- [STUDY TEXT]
* * *
Object | Part of Art collection

item details

NameDr. Featherston and the Maori Chiefs, Wi Tako and Te Puni
ProductionWilliam Beetham; artist; 1857-58; Wellington
Classificationpaintings
Materialsoil paint, canvas
Materials Summaryoil on canvas
DimensionsImage: 1725mm (width), 2635mm (height), 73.5kg (weight)
Registration Number1921-0001-1
Credit lineAcquired 1921

Overview

This essay originally appeared in New Zealand Art at Te Papa (Te Papa Press, 2018).

William Beetham’s life-sized group portrait depicts Isaac Featherston, superintendent of the Wellington province, in the company of Te Āti Awa rangatira, or chiefs, Honiana Te Puni and Wī Tako Ngātata. Beetham places Featherston centre stage, with one hand resting on a decidedly messy desk. Behind the chair stand the bearded Te Puni and his younger relative, Wī Tako.

In 1857 Wellington mounted a public subscription for an imposing portrait of Superintendent Featherston to hang within the handsome new provincial council chambers. Among Wellington’s recent settlers was the painter William Beetham, a professional artist who had exhibited regularly at the Royal Academy, London, before emigrating in 1855. As a member of the city’s elite, Beetham became a personal friend of Featherston, and through his residence and land acquisitions in the Hutt was acquainted with the Te Āti Awa sponsors of the Pākehā settlement. It seems that it was Beetham’s initiative to include the Māori chiefs within the portrait, thereby transforming the political ramifications of the work.
* * *
- [EXCERPTED RECORDS]
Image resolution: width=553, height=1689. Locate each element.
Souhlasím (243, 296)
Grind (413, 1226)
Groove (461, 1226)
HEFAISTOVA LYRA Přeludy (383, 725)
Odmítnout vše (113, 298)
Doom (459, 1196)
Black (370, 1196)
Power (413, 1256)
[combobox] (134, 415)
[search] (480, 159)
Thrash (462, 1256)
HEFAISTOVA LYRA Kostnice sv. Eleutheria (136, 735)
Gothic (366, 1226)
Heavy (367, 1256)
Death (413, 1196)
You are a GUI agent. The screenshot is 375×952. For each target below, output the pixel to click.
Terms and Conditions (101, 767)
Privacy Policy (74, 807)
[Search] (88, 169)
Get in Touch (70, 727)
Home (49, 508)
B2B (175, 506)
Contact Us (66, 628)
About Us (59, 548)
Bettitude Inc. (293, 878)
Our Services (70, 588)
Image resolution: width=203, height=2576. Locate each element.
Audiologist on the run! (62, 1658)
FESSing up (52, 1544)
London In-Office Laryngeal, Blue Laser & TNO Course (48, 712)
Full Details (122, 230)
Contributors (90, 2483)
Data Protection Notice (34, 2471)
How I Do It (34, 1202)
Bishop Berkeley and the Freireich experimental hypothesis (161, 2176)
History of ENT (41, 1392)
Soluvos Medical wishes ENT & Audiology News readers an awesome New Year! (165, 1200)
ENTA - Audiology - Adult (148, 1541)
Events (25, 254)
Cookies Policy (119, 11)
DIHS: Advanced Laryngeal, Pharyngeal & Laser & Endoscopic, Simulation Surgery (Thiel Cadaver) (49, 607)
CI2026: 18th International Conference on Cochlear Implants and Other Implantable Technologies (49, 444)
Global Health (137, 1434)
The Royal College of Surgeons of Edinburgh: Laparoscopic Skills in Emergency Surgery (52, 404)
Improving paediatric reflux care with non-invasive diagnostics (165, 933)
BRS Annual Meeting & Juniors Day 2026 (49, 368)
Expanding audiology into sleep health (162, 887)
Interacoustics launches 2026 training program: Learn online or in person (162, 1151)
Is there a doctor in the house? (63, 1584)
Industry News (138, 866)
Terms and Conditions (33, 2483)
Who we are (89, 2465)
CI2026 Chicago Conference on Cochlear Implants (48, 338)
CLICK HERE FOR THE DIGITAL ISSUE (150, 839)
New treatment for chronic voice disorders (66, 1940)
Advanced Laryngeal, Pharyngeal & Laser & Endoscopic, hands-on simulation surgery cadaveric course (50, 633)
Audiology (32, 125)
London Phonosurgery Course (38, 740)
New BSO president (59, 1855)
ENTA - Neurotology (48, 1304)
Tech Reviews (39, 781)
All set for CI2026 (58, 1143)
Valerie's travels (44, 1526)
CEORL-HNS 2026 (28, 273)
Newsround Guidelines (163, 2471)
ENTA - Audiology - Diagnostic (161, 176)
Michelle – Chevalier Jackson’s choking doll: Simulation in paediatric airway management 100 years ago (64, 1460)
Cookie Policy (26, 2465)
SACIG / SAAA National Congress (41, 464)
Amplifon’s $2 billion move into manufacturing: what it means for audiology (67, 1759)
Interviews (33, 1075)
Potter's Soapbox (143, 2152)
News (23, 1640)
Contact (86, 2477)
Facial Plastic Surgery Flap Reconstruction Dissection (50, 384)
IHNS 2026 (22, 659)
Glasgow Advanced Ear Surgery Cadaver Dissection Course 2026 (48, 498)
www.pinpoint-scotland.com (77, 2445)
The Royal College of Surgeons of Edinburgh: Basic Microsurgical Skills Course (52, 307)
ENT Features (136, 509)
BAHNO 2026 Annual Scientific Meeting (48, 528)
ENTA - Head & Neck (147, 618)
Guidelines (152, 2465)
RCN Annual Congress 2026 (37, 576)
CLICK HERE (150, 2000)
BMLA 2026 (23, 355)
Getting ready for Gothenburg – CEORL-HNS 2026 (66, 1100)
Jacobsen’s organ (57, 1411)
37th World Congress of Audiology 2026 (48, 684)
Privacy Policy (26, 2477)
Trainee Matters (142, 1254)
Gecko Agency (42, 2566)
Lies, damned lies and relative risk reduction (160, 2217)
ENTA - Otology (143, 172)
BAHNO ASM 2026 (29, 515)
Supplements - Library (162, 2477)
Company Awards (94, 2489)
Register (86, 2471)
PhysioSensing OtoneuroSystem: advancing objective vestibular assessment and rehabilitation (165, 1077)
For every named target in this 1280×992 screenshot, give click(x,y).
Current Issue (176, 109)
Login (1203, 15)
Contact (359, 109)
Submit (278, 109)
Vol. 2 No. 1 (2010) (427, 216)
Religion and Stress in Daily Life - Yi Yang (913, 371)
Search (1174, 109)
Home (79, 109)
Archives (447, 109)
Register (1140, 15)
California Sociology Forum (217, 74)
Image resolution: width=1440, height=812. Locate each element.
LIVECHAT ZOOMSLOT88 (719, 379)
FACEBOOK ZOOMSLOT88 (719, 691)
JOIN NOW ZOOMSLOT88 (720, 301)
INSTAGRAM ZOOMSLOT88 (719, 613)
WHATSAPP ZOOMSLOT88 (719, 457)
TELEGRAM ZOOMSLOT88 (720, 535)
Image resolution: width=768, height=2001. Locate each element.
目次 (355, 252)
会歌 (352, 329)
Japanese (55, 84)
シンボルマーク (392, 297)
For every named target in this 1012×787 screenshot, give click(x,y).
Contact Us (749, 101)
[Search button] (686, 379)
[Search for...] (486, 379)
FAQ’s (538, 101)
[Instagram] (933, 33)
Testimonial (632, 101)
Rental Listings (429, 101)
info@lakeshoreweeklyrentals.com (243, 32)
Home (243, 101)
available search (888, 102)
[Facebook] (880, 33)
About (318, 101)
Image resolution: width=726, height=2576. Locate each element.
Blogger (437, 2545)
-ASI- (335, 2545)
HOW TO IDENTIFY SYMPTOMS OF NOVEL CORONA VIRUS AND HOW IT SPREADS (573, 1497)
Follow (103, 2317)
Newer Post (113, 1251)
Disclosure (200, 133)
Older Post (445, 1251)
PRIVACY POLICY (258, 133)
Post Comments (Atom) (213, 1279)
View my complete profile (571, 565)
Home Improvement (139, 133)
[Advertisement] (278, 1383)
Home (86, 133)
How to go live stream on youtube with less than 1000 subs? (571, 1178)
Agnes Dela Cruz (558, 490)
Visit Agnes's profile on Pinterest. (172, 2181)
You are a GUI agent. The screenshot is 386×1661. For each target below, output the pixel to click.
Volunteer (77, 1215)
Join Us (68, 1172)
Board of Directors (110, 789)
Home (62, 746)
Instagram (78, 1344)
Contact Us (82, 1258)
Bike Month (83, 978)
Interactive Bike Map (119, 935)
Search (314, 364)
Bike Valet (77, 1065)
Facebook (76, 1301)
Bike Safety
* * *
- [DIRECTIONS] In the catalog entry above the records, rewrite the paragraph beginning "In 1857 Wellington mounted a public subscription" as a short bulleted list that keeps its main facts.

- [PROBLEM SOLUTION]
- In 1857, Wellington raised a public subscription for an imposing portrait of Superintendent Featherston to hang in the new provincial council chambers.
- William Beetham, a professional painter who had exhibited regularly at the Royal Academy, London, emigrated in 1855 and settled in Wellington.
- As a member of the city's elite, Beetham became a personal friend of Featherston.
- Through his residence and land acquisitions in the Hutt, he knew the Te Āti Awa sponsors of the Pākehā settlement.
- Including the Māori chiefs in the portrait seems to have been Beetham's initiative, and it changed the work's political ramifications.